BIZCHINA> Review & Analysis
H shares can be a good option for forex reserve
By Yi Xianrong (China Daily)
Updated: 2008-11-28 14:32

As the world strives to survive the financial tsunami, how China uses its large amount of foreign reserves has been a focus of attention.

By September, China had owned $585 billion in US government bonds, becoming the largest creditor of the world's largest economy, according to the latest statistics from the Ministry of Finance. It bought new US national debts every month during this year's first three quarters.

In September alone, China bought an additional $43.6 billion of US treasury bonds, twice as much as that it held in the previous month.

As the international financial turmoil still evolves, the US government bonds seem to be a low-risk option for the world's largest developing country to invest its foreign reserves.

Since the outbreak of the US subprime crisis, the world's turbulent financial market has put China's more than $1.9-trillion foreign reserves at a high financial risk.

Some domestic scholars and economists have become increasingly vocal arguing that the country should not hold such a large amount of US government bonds to avoid any possibility that our people may pay for a subprime crisis in the US.

There surely are some reasons for such worries. But the question is: can China find a safer investment destination for its foreign reserves in the current international financial market with a lower risk but a higher return? The answer is no.

On the contrary, it turned out that with a large portion of its foreign reserve flowing to low-risk US government bonds, China has successfully minimized the impacts of the ongoing financial crisis upon its own financial structure and the economy as a whole.

It is true that the unstable international financial situations do expose China's investment in the US, either its dollar-holding foreign reserves or American equity products bought by its Chinese financial bodies, to a certain risk of wealth shrinkage.

Some propose the country shift its enormous foreign reserve investment to Europe to evade possible financial risks caused by its excessive concentration in the US market.
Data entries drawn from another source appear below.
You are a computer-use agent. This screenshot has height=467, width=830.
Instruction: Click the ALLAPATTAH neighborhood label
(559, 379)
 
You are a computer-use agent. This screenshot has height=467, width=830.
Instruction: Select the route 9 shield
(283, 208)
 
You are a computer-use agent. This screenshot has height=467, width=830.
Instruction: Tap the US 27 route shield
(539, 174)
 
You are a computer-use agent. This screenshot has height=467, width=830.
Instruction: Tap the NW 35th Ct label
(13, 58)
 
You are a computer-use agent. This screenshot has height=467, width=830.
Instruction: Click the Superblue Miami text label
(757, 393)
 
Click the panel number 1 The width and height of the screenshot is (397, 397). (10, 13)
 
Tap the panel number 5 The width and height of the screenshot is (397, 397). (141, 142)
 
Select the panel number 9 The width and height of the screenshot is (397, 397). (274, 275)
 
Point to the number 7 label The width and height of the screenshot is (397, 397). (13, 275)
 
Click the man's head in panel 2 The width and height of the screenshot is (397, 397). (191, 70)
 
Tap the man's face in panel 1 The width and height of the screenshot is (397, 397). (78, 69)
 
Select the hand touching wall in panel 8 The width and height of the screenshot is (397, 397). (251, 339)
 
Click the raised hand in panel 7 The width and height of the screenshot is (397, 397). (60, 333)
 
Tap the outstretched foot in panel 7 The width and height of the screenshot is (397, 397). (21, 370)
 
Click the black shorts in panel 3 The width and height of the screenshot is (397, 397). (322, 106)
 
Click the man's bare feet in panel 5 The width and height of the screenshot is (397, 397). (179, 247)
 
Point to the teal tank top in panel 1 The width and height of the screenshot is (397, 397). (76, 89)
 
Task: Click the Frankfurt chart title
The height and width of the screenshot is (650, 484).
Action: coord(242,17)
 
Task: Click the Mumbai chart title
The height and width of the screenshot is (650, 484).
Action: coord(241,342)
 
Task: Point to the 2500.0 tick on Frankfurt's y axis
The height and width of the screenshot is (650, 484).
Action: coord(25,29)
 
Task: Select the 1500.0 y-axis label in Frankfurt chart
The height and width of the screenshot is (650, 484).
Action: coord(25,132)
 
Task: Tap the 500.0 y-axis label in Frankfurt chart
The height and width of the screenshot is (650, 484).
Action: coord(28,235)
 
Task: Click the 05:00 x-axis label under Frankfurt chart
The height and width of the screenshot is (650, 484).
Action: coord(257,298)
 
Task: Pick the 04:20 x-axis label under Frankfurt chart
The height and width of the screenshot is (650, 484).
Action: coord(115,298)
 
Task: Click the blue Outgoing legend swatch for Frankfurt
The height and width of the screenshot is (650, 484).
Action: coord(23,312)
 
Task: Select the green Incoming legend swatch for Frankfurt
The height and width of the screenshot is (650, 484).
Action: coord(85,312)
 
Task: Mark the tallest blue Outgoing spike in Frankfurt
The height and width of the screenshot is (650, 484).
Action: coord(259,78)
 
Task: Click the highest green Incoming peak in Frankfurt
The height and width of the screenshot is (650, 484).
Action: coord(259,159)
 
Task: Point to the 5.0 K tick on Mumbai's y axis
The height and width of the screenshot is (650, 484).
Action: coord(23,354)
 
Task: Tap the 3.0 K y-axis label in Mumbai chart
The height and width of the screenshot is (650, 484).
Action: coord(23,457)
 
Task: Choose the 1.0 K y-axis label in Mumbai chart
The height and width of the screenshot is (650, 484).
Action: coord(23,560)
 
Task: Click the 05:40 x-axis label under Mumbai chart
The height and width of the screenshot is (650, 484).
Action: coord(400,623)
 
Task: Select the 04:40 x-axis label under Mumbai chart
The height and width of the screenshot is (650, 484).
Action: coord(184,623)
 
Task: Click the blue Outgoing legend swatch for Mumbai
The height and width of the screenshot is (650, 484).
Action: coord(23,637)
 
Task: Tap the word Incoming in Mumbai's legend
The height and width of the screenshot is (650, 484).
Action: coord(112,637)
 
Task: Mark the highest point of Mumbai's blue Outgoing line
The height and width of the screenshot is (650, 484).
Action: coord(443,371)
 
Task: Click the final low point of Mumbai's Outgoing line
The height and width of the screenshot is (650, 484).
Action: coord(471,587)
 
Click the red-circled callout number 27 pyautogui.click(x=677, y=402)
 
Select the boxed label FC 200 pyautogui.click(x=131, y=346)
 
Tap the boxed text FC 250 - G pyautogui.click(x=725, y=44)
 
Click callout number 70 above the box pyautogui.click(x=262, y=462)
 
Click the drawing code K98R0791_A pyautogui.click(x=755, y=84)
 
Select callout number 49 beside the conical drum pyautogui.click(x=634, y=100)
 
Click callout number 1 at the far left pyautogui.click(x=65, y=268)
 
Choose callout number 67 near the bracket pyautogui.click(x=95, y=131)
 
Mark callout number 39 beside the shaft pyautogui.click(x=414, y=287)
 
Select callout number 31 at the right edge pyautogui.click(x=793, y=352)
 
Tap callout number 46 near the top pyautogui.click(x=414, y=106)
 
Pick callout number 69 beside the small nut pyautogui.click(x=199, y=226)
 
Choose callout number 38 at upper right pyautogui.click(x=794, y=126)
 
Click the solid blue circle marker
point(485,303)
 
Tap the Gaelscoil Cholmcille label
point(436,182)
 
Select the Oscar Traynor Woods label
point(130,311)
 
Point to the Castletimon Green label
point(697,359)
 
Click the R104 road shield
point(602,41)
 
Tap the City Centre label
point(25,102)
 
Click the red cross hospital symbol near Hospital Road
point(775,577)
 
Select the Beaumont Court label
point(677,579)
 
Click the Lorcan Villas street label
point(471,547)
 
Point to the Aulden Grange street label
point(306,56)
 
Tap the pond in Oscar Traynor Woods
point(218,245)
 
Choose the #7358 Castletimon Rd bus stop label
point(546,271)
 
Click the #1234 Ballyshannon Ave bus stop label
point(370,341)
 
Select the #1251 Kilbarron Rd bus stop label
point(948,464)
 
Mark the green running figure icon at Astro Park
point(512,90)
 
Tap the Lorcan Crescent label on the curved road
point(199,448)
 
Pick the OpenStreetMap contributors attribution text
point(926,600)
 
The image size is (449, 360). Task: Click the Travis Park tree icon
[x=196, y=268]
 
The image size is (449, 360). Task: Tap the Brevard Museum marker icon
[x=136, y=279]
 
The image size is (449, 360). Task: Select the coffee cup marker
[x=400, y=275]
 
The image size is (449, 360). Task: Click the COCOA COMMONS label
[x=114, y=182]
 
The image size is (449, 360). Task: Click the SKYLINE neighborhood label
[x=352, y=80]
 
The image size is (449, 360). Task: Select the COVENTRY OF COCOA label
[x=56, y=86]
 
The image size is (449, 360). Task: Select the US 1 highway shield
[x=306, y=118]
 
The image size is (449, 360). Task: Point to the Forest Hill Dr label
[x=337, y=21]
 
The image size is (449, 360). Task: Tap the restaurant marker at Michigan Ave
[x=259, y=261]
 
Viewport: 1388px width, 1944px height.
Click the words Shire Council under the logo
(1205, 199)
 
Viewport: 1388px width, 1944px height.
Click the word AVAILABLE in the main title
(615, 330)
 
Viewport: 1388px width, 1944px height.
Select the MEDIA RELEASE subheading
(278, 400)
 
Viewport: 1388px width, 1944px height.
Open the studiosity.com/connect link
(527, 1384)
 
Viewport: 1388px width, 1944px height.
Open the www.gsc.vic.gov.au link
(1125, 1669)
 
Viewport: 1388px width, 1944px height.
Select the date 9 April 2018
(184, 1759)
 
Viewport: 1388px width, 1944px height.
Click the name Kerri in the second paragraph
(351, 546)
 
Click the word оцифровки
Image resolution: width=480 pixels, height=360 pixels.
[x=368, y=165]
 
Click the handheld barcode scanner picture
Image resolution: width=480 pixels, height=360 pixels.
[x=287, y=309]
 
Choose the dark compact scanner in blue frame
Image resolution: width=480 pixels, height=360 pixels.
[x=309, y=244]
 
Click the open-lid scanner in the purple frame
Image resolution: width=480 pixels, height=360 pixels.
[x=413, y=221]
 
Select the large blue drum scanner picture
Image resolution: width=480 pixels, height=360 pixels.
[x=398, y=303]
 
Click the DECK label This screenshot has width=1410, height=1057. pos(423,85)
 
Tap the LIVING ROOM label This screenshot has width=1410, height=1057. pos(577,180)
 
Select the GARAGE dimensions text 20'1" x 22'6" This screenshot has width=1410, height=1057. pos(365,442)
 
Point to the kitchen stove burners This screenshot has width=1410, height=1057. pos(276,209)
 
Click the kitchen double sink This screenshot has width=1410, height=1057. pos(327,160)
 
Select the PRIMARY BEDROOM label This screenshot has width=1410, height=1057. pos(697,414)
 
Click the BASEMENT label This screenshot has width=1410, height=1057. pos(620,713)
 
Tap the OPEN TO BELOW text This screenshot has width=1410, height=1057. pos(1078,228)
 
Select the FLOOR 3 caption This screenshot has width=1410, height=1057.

Then raises another problem: in which areas can the country invest in the European markets and whether the European continent can remain immune to the catastrophic financial sandstorm that first broke out in the world's most powerful economy?

As a matter of fact, another ideal destination for China to use its foreign reserves is back in Hong Kong's H-share market. After experiencing the latest round of price decline, a number of stocks in the H-share market have already had no space for a further tumble. Take China Southern Airlines, China Eastern Airlines, and China Aluminum. All the shares of these enterprises are now at a reasonable price level after suffering a steep fall in recent months.

That has not only dealt a severe blow to the confidence of overseas investors in the H-share market, but has also deprived these Hong Kong-listed enterprises of a further financing function.

If the central government uses its strong capital reservoir to buy these enterprises' stocks, the dented investor confidence in them would be substantively elevated, which would help regain their lost financing functions. As leading enterprises in relevant domestic industries, these companies have long served as the backbone and pillar of our national economy.

Not only listed in Hong Kong, these firms are also listed in Shanghai's A-share bourse and act as the market's weighted shares. Shifting part of the country's foreign reserves to H-shares is also expected to restore investor confidence in the whole domestic stock market if it performs well in more mature Hong Kong capital market. That will influence to some degree the trend of stocks in the A-share market.

The flow of the country's foreign reserve to H shares will also help investors regain confidence in Hong Kong's stock market.

Over the past year, stock prices in the region have experienced drastic fluctuations, with its Hang Seng index falling to a little more than 10,000 points from last year's highest 31,000, or down by more than 60 percent. Considering domestic H-shares play an influential role in Hong Kong's stock market, the flow of the country's foreign reserves to H-shares will surely help retrieve investor confidence in Hang Seng's H-shares.

It is also because we have a better knowledge about the market compared with other risky or uncertain foreign stock markets.

It also means injecting new vitality into the future of the country's economy. Also, given its large scale, the flow of part of the country's huge foreign reserve to H-shares will not cause excessive speculations under the current well-developed financial monitoring system in Hong Kong.

The author is a researcher with the Institute of Finance and Banking under the Chinese Academy of Social Sciences.